To achieve and create Linked Data, technologies should be available for a common format (RDF), to make either conversion or on-the-fly access to existing databases (relational, XML, HTML, etc). In this context, the UBITECH R&D team has developed and integrated a set software utilities, called ubi:rdfizer, which allow the semi-automated extraction of RDF triples from structured, semi-structured and un-structured data sources that are available in the systemic infrastructures of public or private organizations and enterprises.

While structured data sources may have different formalisms, such as relational databases, XML files and CSV (Comma Separated Values) files, which require the adoption of different RDFization techniques, methods and technologies, all possible formalisms require the mapping of the schema of the available data to a common ontological model that represents a specific knowledge domain.

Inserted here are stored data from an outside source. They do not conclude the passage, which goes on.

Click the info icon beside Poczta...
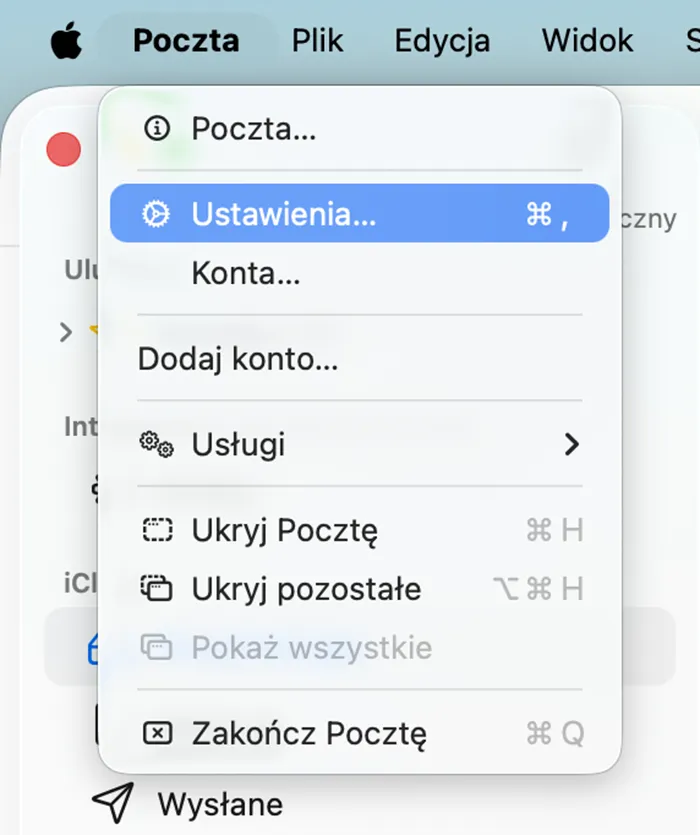Image resolution: width=700 pixels, height=835 pixels. [158, 128]
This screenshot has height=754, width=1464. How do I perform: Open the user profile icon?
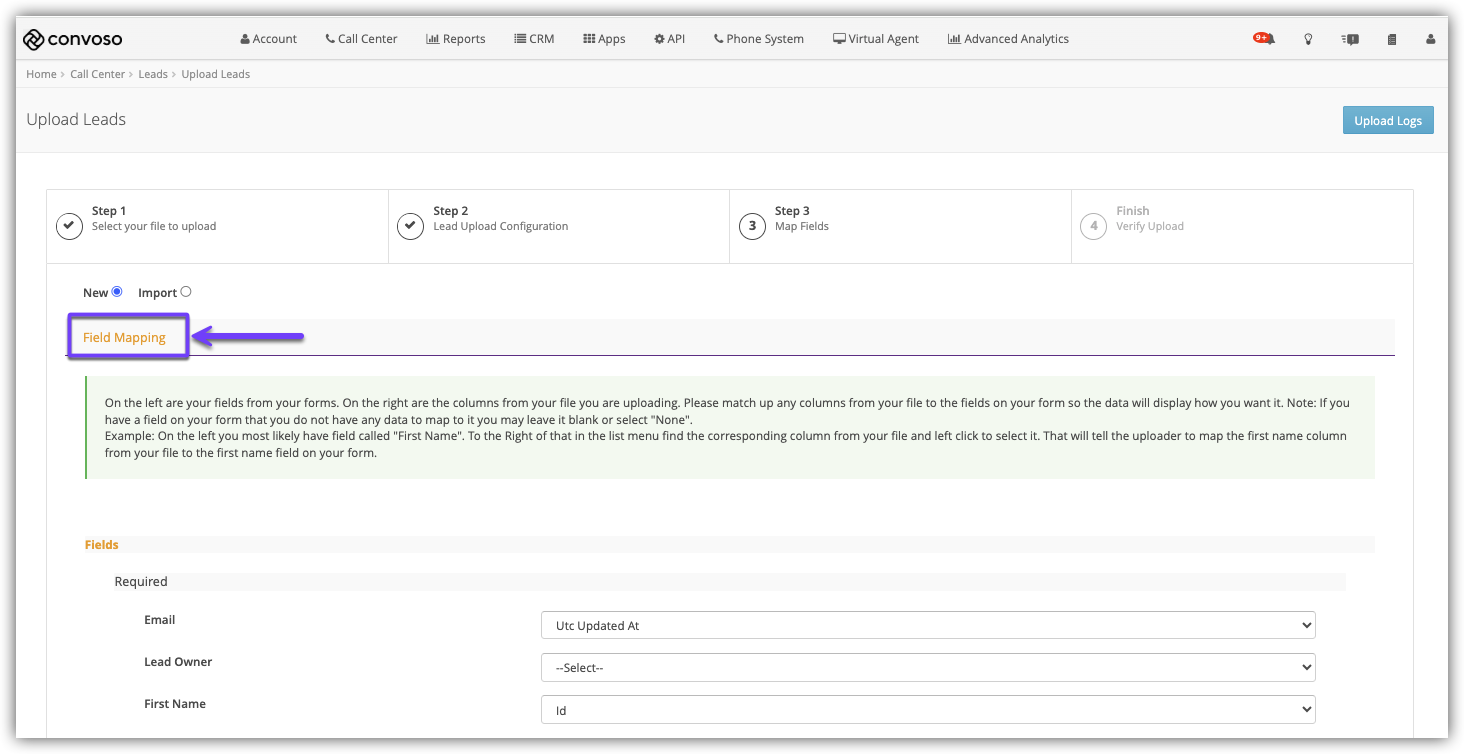1430,39
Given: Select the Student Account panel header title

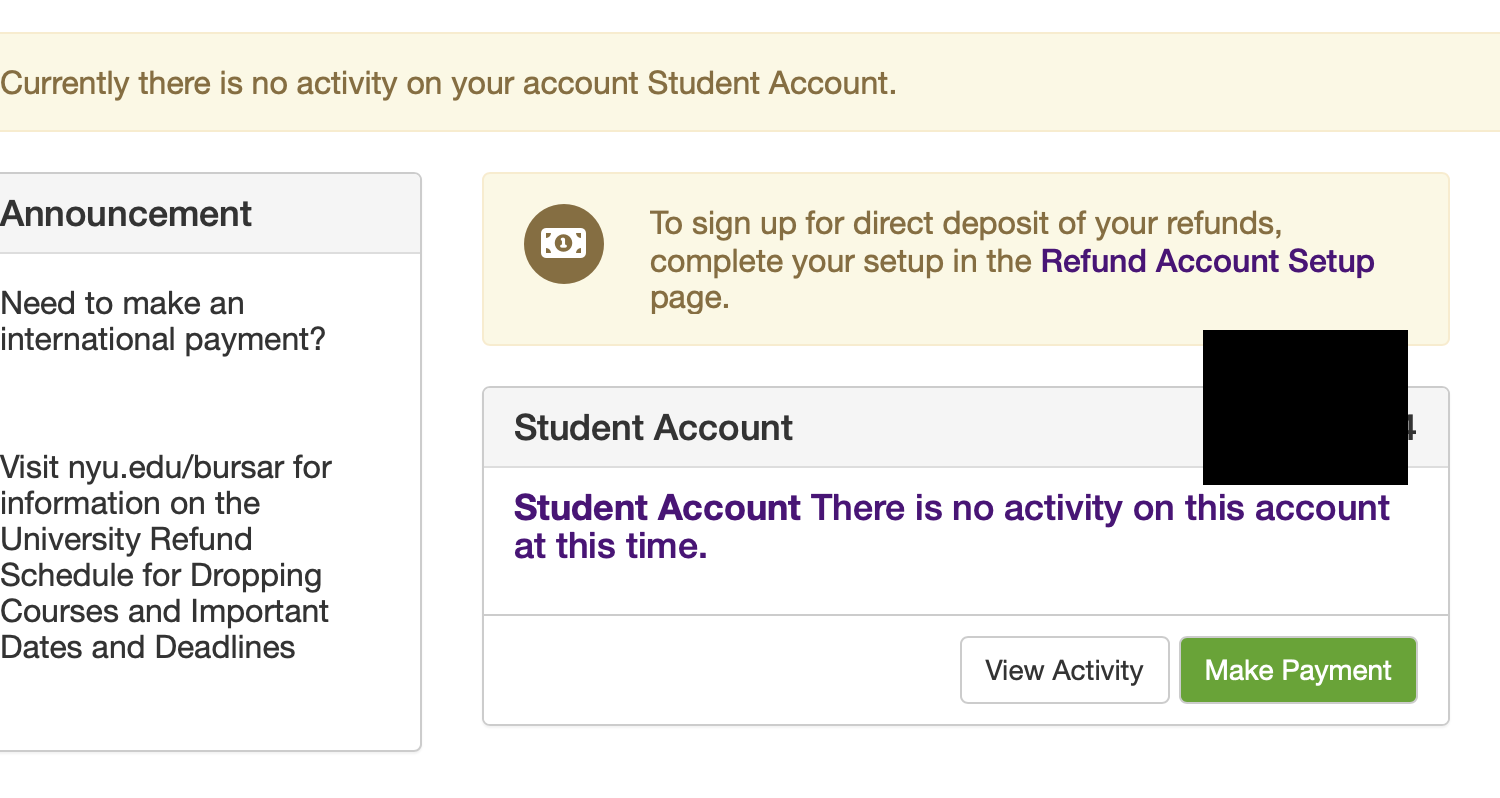Looking at the screenshot, I should coord(653,428).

In the case of static, structured XML and CSV files, we need to define mappings from the structure of these files to the common ontological model, store these mappings using the variables of a mapping language and utilize them later during the transformation of the structured data files in RDF triples – that in their turn are stored in an RDF repository.

In the case of relational databases, we still need to define the mappings among the structure of the relational database model to the common domain model, save these custom mappings in a mappings repository using an abstract mapping language and utilize these mappings later as parameters for initializing a D2R Server that will handle the transformation of data into RDF triples and the automated creation of corresponding SPARQL endpoint that will facilitate access to RDF triples obtained.

On the other hand, the documents that make up the unstructured and/or the semi-structured data source are analyzed, extracting sentences of interest out of them and annotating them based on the identified characteristics (features), in accordance with a set of grammar rules. This custom grammar rule set is implemented in the Java Annotation Patterns Engine (JAPE) and incorporated in the General Architecture for Text Engineering GATE platform, leading to the implementation of an instances export engine for the processing of totally unstructured texts. Finally, these instances are converted into RDF triples using a domain-specific ontology.